I’m noticing that the media is being somewhat slow to pickup on the real story happening in Wisconsin and not spreading to Indiana and Ohio. It’s not about fixing state deficits or finances. It’s about busting unions, pure and simple.  As such, it’s part of an long-term effort that the right wing of American politics has been pursuing since the late 1960’s to increase the share of GDP that goes to profits and elite investors and to reduce the share of GDP/national income that goes to the middle class/working class.

Steven Pearlstein of the Washington Post is starting to get it, though:

The last time any elected leader made such a direct and brazen attack on the legitimacy of the union movement was when Ronald Reagan risked havoc in the skies by firing hundreds of striking air-traffic controllers and preventing them from ever getting their jobs back. This dramatic bit of union-busting became a turning point from which organized labor never really recovered – and, like the Wisconsin imbroglio, skillfully played off resentment of public employees whose pay and benefits exceed that of the average taxpayer.

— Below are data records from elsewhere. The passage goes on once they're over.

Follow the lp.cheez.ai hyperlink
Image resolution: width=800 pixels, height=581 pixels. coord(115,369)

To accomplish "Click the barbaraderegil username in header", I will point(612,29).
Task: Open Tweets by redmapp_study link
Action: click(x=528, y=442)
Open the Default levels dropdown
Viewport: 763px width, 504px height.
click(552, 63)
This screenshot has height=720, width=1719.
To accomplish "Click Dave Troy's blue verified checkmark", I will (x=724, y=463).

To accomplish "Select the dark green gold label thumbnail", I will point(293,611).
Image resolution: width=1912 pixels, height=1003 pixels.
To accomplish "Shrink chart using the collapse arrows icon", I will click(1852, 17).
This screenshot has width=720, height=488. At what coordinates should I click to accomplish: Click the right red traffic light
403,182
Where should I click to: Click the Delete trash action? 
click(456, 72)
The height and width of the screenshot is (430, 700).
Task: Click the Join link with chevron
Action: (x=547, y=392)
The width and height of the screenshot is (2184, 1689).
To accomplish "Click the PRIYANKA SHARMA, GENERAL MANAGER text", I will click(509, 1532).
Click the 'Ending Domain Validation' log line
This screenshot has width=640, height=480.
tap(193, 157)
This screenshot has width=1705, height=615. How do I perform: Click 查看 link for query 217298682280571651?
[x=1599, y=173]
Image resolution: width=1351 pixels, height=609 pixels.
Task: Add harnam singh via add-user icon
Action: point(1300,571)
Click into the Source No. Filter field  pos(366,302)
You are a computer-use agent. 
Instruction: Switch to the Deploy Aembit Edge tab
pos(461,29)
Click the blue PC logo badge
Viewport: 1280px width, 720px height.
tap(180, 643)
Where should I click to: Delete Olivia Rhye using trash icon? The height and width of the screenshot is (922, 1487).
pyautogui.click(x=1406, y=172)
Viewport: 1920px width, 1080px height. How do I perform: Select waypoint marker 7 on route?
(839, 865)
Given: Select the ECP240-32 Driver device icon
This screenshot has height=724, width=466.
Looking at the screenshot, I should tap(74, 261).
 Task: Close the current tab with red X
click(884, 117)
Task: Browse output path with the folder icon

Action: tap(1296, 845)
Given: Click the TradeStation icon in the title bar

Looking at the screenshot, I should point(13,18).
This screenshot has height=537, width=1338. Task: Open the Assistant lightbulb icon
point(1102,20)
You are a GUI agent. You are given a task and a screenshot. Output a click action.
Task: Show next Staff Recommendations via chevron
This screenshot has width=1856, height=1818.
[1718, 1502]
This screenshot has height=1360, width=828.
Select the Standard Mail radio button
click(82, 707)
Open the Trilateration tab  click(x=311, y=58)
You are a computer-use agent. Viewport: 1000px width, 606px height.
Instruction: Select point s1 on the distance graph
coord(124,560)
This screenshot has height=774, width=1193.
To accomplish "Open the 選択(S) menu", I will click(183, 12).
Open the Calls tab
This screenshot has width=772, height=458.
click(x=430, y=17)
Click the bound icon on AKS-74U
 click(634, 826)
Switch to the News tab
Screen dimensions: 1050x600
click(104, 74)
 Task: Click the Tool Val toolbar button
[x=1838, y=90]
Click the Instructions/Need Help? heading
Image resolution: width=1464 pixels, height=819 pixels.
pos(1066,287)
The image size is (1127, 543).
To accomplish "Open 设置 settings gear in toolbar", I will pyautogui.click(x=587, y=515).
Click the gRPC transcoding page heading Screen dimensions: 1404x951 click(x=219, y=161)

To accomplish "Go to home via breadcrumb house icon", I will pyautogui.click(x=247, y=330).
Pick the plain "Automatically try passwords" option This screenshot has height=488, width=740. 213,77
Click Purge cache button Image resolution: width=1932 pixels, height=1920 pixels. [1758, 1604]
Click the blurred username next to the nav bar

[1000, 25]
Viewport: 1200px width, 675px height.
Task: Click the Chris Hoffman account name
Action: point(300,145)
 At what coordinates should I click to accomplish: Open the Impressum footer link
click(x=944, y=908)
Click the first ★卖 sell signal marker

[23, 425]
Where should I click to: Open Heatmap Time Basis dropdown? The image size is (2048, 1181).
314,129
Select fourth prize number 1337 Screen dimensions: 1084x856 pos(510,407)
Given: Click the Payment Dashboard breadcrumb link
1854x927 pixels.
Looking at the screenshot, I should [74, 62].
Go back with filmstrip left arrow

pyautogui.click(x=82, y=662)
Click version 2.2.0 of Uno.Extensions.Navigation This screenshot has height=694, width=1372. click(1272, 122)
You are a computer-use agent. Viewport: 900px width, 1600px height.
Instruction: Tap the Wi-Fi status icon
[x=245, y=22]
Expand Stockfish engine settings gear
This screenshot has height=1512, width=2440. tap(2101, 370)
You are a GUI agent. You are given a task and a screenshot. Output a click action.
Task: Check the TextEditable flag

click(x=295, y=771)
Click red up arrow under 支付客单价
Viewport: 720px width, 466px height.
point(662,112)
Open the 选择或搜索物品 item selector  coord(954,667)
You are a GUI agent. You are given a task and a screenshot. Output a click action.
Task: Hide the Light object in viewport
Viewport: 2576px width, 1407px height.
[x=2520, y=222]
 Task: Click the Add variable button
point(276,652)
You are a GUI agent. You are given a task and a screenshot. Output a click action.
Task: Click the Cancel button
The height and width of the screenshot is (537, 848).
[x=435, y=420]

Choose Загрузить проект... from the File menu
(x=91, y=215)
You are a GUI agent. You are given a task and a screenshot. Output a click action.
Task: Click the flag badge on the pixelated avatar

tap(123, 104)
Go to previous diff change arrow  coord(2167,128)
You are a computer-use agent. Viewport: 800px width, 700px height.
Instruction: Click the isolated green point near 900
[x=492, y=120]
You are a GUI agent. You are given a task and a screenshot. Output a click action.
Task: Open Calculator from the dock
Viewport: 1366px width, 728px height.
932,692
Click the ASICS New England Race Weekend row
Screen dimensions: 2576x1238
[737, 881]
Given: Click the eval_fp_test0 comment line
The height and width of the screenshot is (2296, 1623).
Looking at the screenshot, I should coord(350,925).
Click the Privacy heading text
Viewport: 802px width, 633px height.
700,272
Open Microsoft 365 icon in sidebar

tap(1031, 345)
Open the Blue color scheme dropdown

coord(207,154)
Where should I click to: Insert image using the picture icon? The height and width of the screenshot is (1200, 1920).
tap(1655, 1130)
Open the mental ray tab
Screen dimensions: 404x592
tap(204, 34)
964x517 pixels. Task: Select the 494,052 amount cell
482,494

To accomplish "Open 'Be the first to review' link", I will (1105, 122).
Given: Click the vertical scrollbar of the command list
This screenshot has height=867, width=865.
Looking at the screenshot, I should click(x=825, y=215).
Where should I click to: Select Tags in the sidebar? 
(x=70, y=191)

But rather than playing Reagan to Wisconsin’s truant teachers, Walker overreached, refusing to give up his union-busting even after the unions agreed to his benefit-cutting demands. Now that he has allowed the unions to reframe the issue from one of greedy public servants to one of political revenge, Walker has single-handedly succeeded in bringing more attention, unity and sympathy to the union movement than it has had since . . . well, since Ronald Reagan took on the control tower. A mischievous columnist might even take this opportunity to speculate whether this is the beginning of the revival of labor’s fortunes

Pearlstein also observes how all the conservative talk about “running government like a business” is pure nonsense.  No sane business leader interested in building a long-term successful business would approach workers this way, something I can attest to from my own corporate and consulting experiences:

Back when I was working at Inc. magazine in the mid-1980s, we loved nothing better when approaching a public-sector issue than to ask how the private sector would handle it. Faced with the situation in Wisconsin, we would have called up Tom Peters or Peter Drucker and posed the example of a new chief executive brought in by the shareholders (i.e., the voters) to rescue a company suffering from operating losses (budget deficit) and declining sales (jobs). Invariably, they would have recommended sitting down with employees, explaining the short-and long-term economic challenges and working with them to improve productivity and product quality in a way that benefits both shareholders and employees.

Now compare that with how Wisconsin’s new chief executive handled the situation: Impose an across-the-board pay cut and tell employees neither they nor their representative will ever again have a say in how things will be run or get a pay raise in excess of inflation. A great way to start things off with the staff, don’t you think? Remember that the next time you hear some Republican bellyaching at the Rotary lunch about why government should be run more like a business.

This situation, both the efforts to bust the unions and the protests, which started in Wisconsin but has spread will, I think be a major turning point in U.S. political economy.  It’s too early to tell if which way things turn.  It could spell a determined u-turn back to the early 20th century and worse working conditions and wages share of GDP/GNI, or it could be the beginning of the reversal of the 1970’s-1980 conservative revolution (is that an oxymoron?)  and a return to progressive values.  Too early to tell.